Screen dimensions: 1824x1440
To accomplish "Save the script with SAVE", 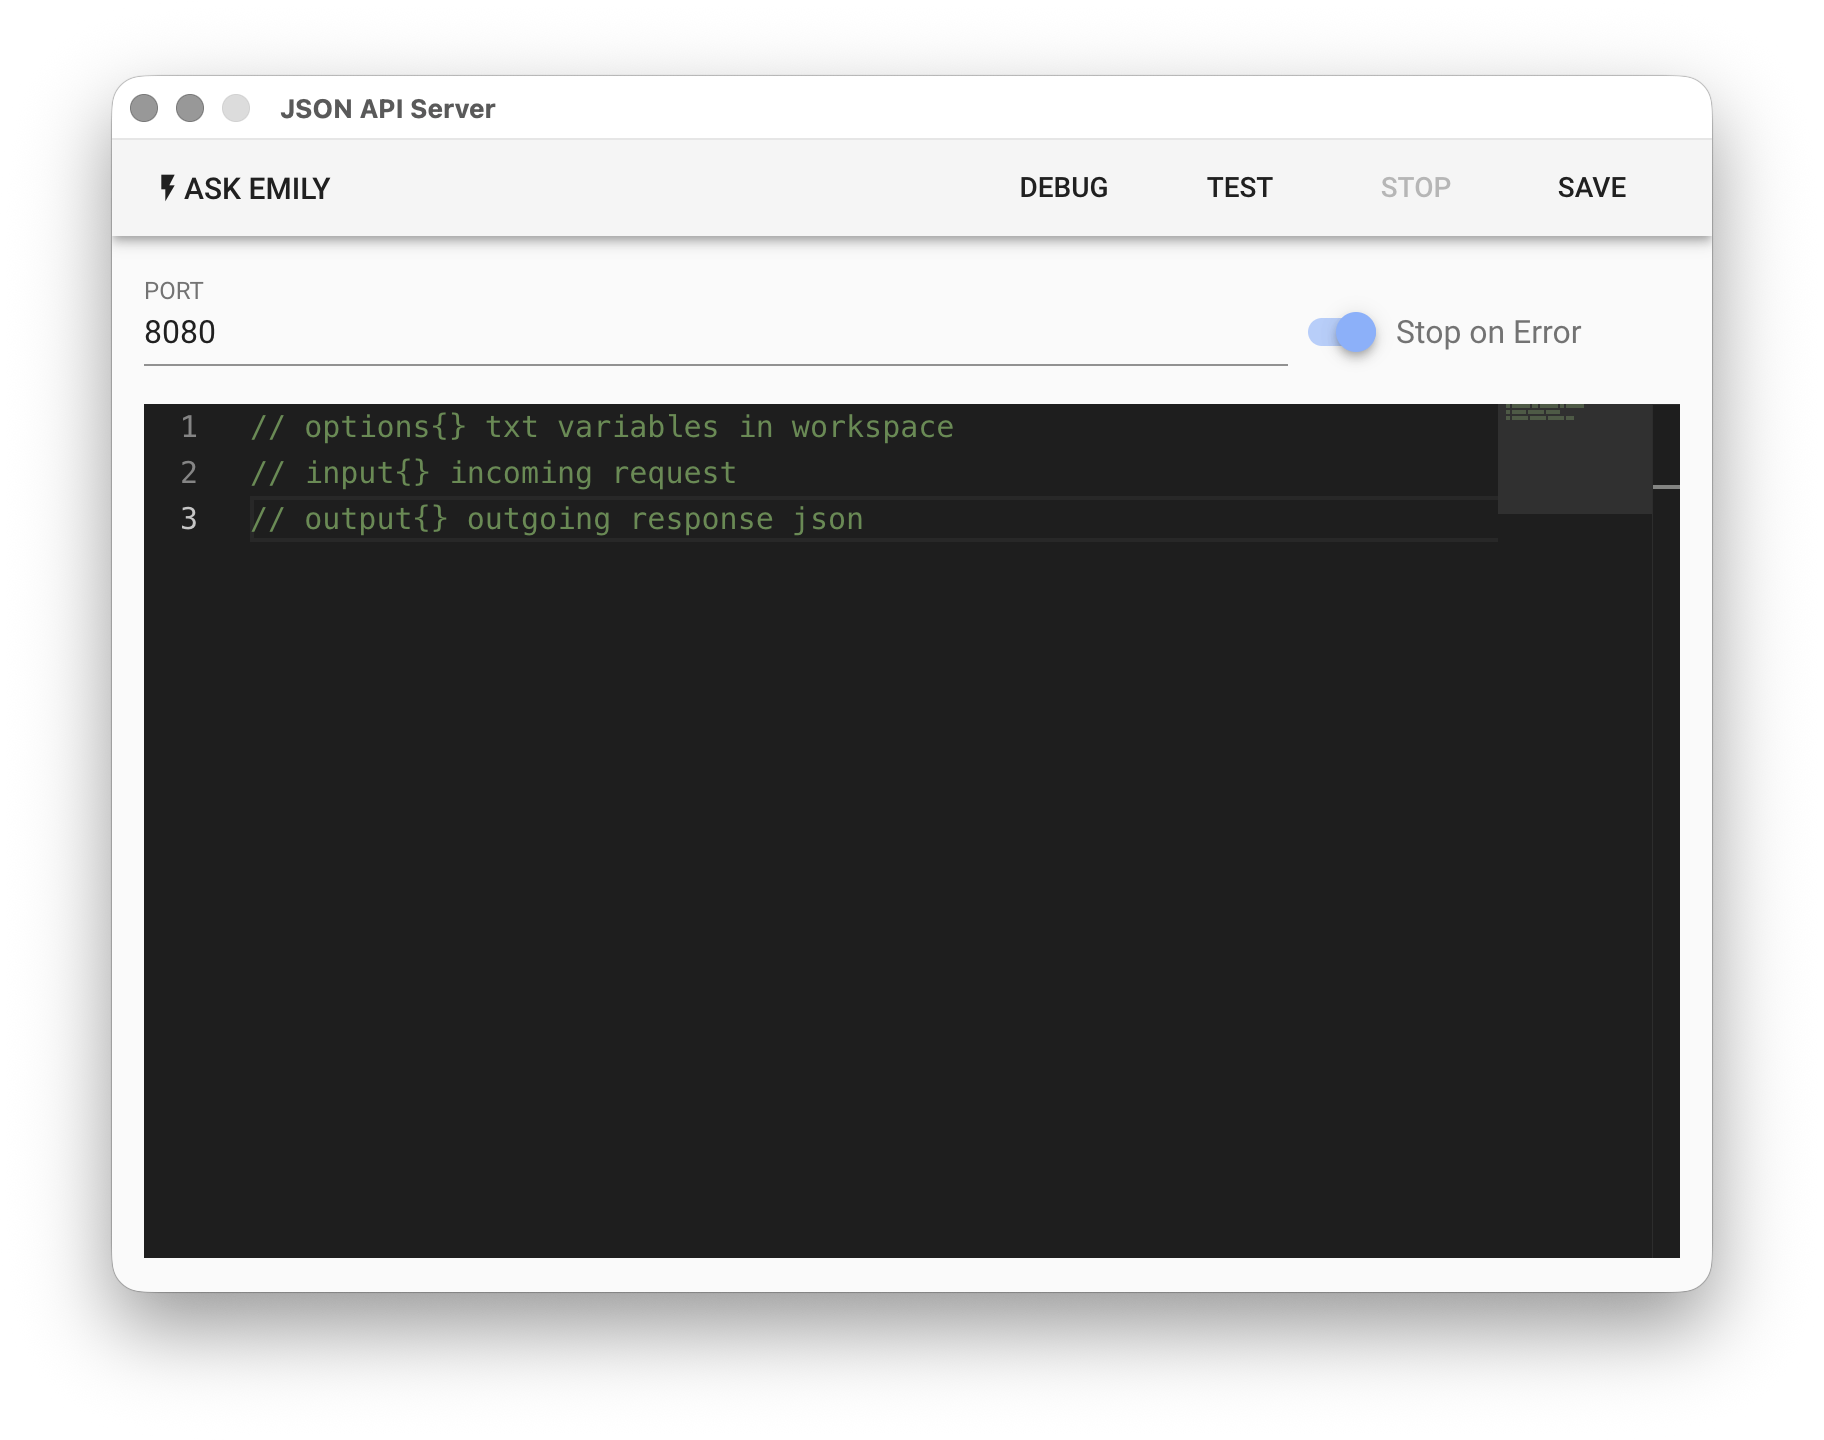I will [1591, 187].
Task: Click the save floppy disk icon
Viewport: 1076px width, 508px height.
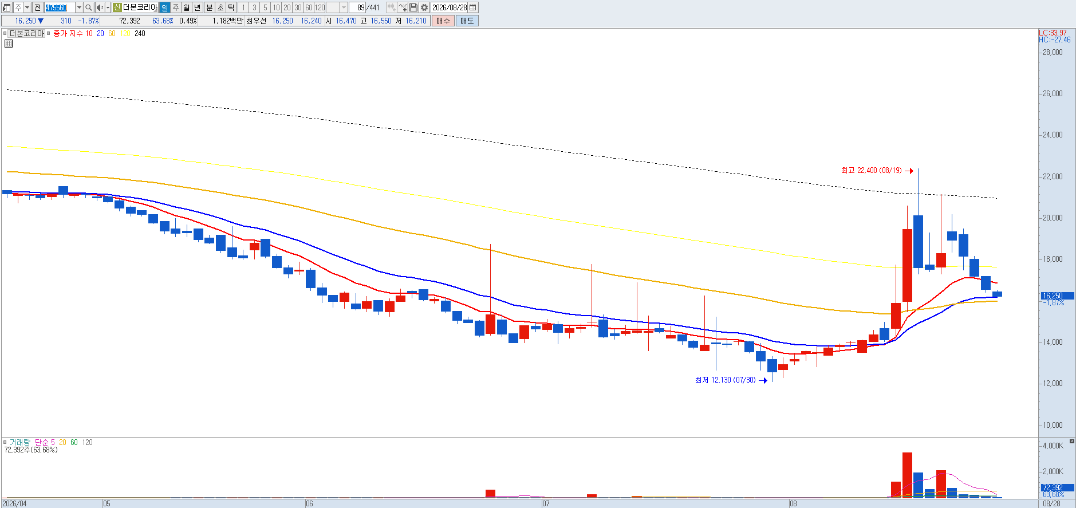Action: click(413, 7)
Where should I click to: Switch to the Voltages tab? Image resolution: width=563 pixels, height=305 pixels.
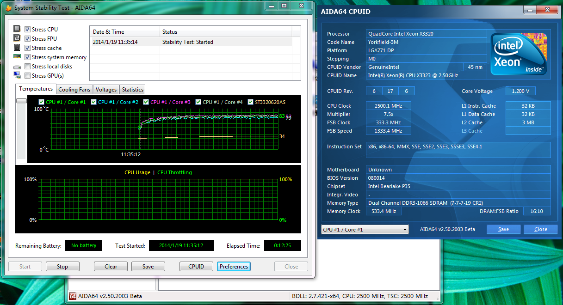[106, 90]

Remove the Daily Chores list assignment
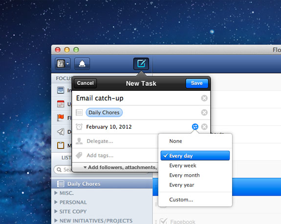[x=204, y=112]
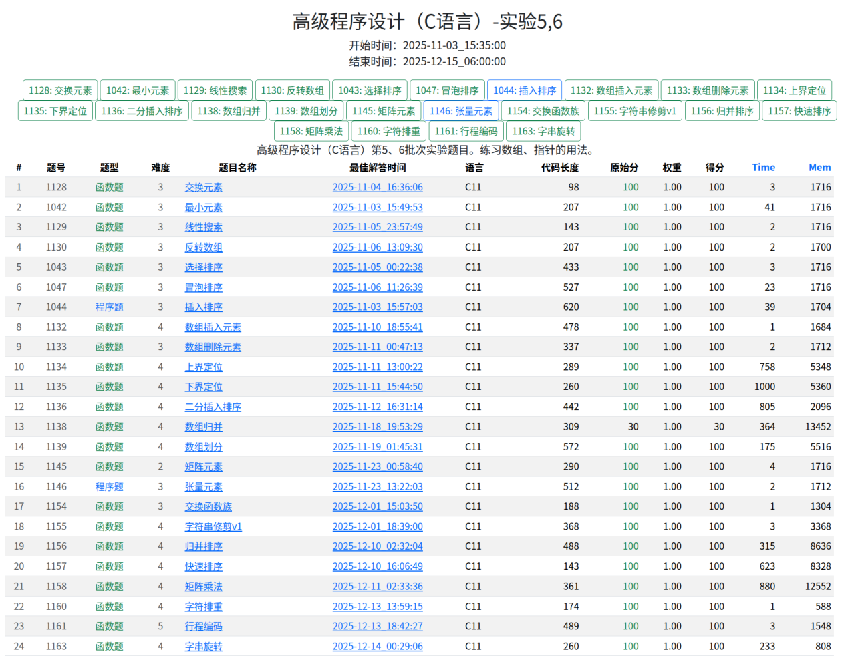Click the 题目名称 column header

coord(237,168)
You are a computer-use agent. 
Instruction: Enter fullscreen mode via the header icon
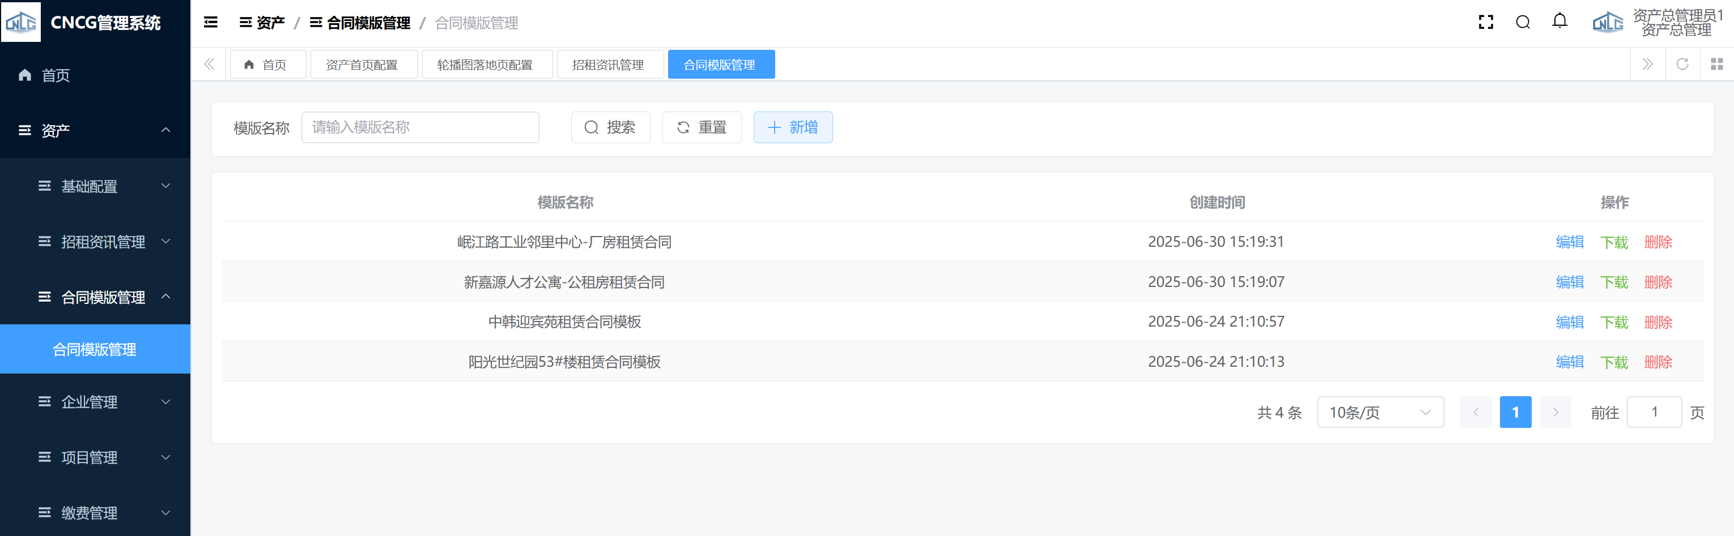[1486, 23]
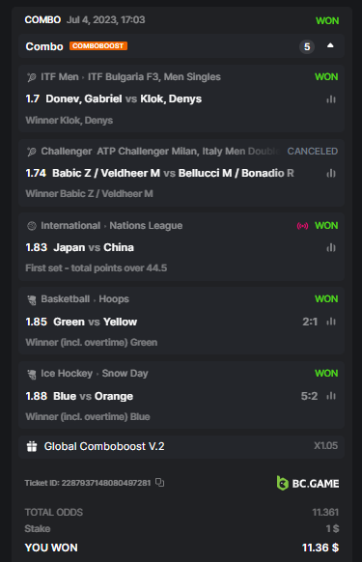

• YOUR ASSIGNMENT: Please give an exact copy of the lines from the line containing "Viewport: 1076px width, 508px height." through the end of the records above, pictures excluded.

• OUTPUT BELOW:
Viewport: 1076px width, 508px height.
Action: click(413, 7)
Where should I click to: Switch to the Voltages tab? Image resolution: width=563 pixels, height=305 pixels.
[106, 90]

Remove the Daily Chores list assignment
[x=204, y=112]
Click the 题目名称 column header

coord(237,168)
You are a computer-use agent. 
Instruction: Enter fullscreen mode via the header icon
[1486, 23]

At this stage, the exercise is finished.